64 bit Endianness issue

S

sureshjayaram

I have problem with the code only with 64 bit big endian machine.
i have a member size_t val1 in my structure. The size of size_t is
32(unsigned int) in 32 bit machines and 64(unsigned long) in 64 bit
machines.

I am passing address of this variable to a different function (where it
accepts only pointer to unsigned int) unsigned int *. Basically passing
a unsigned long pointer instead of unsigned int pointer. I think the
value is getting truncated while dereferencing int *. In this case how
do I make my code portable? Can functions like htonl/ntohl will help?
or casting could be of any help?

Thanks,
Suresh
 
W

Walter Roberson

I have problem with the code only with 64 bit big endian machine.
i have a member size_t val1 in my structure.
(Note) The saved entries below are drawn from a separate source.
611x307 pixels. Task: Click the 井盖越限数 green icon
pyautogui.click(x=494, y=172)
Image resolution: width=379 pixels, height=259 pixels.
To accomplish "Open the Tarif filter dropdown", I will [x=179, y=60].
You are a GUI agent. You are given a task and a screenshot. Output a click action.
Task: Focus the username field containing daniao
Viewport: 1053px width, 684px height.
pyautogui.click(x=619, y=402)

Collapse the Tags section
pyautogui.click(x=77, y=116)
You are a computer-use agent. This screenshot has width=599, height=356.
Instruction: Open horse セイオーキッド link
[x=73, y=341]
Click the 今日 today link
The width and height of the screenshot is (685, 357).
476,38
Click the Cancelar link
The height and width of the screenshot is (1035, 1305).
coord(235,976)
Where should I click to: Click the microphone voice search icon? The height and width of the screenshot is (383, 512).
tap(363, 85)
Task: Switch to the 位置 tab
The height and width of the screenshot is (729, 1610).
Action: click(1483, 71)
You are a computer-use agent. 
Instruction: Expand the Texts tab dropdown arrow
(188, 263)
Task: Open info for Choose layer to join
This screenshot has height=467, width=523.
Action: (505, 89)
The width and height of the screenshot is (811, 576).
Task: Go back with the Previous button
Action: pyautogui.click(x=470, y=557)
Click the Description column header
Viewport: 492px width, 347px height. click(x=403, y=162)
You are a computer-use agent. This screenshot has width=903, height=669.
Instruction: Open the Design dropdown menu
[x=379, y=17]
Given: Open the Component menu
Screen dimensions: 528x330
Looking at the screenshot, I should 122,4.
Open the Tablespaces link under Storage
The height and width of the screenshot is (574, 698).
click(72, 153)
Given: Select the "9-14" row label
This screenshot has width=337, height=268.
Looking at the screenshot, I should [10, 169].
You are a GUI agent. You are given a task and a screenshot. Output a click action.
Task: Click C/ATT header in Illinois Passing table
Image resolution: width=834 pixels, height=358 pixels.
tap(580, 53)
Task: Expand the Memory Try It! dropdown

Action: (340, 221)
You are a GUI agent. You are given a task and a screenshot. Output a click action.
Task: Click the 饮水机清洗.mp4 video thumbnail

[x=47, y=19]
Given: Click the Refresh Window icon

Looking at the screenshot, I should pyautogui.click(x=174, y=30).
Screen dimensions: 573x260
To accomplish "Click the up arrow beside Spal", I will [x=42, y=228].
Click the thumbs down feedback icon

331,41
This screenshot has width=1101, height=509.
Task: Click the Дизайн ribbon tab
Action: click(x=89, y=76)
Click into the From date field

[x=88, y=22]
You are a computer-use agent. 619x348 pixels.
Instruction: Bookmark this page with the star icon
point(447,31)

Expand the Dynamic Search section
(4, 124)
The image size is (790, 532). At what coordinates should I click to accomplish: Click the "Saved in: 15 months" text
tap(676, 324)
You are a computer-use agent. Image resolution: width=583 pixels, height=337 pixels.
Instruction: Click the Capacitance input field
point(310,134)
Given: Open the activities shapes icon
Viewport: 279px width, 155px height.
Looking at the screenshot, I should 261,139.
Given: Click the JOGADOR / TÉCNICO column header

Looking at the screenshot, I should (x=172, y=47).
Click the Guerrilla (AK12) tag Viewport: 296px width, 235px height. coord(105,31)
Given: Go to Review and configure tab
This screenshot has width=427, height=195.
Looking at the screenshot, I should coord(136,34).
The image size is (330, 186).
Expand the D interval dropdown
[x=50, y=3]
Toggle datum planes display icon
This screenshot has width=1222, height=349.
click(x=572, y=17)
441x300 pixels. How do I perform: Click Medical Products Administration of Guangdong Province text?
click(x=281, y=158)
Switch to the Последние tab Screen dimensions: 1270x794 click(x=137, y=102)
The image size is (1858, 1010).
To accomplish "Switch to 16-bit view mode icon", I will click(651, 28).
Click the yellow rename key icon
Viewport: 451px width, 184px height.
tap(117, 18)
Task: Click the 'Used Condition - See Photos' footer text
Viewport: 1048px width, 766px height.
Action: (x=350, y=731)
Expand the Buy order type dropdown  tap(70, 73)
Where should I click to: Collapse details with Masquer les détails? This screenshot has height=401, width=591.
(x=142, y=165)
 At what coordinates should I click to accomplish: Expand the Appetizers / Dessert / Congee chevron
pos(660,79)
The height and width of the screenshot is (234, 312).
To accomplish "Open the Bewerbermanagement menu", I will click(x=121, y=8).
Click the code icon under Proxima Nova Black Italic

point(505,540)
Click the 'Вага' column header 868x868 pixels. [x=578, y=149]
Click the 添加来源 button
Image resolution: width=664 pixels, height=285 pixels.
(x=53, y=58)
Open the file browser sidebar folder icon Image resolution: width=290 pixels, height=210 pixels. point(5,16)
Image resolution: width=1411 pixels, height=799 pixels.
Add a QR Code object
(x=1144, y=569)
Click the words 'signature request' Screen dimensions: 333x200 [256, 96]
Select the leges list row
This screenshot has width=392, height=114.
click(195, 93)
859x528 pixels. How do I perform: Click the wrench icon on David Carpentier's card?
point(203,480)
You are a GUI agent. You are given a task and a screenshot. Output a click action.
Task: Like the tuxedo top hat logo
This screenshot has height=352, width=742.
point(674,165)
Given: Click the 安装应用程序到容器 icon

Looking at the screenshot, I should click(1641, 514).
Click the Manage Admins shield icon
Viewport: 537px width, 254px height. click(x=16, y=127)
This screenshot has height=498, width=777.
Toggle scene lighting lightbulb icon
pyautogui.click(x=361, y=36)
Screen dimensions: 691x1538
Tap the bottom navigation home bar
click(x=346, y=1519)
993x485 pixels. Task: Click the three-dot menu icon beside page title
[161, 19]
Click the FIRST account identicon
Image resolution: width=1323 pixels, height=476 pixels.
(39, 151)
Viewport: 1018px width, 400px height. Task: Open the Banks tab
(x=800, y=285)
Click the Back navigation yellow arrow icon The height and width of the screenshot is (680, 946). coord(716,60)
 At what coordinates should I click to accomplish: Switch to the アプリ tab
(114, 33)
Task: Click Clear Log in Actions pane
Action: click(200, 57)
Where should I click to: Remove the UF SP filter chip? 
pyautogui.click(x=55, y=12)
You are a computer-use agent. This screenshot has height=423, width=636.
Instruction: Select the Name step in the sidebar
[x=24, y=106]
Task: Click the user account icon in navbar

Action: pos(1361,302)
The size of size_t is
32(unsigned int) in 32 bit machines and 64(unsigned long) in 64 bit
machines.
I am passing address of this variable to a different function (where it
accepts only pointer to unsigned int) unsigned int *. Basically passing
a unsigned long pointer instead of unsigned int pointer. I think the
value is getting truncated while dereferencing int *. In this case how
do I make my code portable?

On the 64 bit machines, can the values to be stored in the structure
member legitimately exceed 32 bits? If they can, then chances
are your only choice is to rewrite the other function. There is
nothing you can do to "remotely" force another routine to operate on
more bits than it was coded for.
 
C

Charles Mills

I have problem with the code only with 64 bit big endian machine.
i have a member size_t val1 in my structure. The size of size_t is
32(unsigned int) in 32 bit machines and 64(unsigned long) in 64 bit
machines.

I am passing address of this variable to a different function (where it
accepts only pointer to unsigned int) unsigned int *. Basically passing
a unsigned long pointer instead of unsigned int pointer. I think the
value is getting truncated while dereferencing int *. In this case how
do I make my code portable? Can functions like htonl/ntohl will help?
or casting could be of any help?

Thanks,
Suresh

Do the circumstances allow the following?

struct {
size_t val1;
} my_struct;
int tmp = 0;
some_function_that_takes_a_pointer_to_an_int(&tmp);
if (tmp < 0) /* do something */ ;
my_struct.val1 = tmp;

I assume some_function_that_takes_a_pointer_to_an_int() will be
dereferencing the pointer passed to it later. In this case you still
have some options, but it depends on how you are going to be using the
structure.

Charlie
 
S

sureshjayaram

It's like..

struct {
size_t val1; // can be unsigned long in 64 bit
} my_struct;
struct my_struct val;

func(&val.val1);

void func(unsigned int *)
{
// val1 can be deferenced
}

Is there workaround in case of 64bit?
 
I

Ian Collins

It's like..
What's like? Please quote what you are replying to, see
struct {
size_t val1; // can be unsigned long in 64 bit
} my_struct;
struct my_struct val;

func(&val.val1);

void func(unsigned int *)
{
// val1 can be deferenced
}

Is there workaround in case of 64bit?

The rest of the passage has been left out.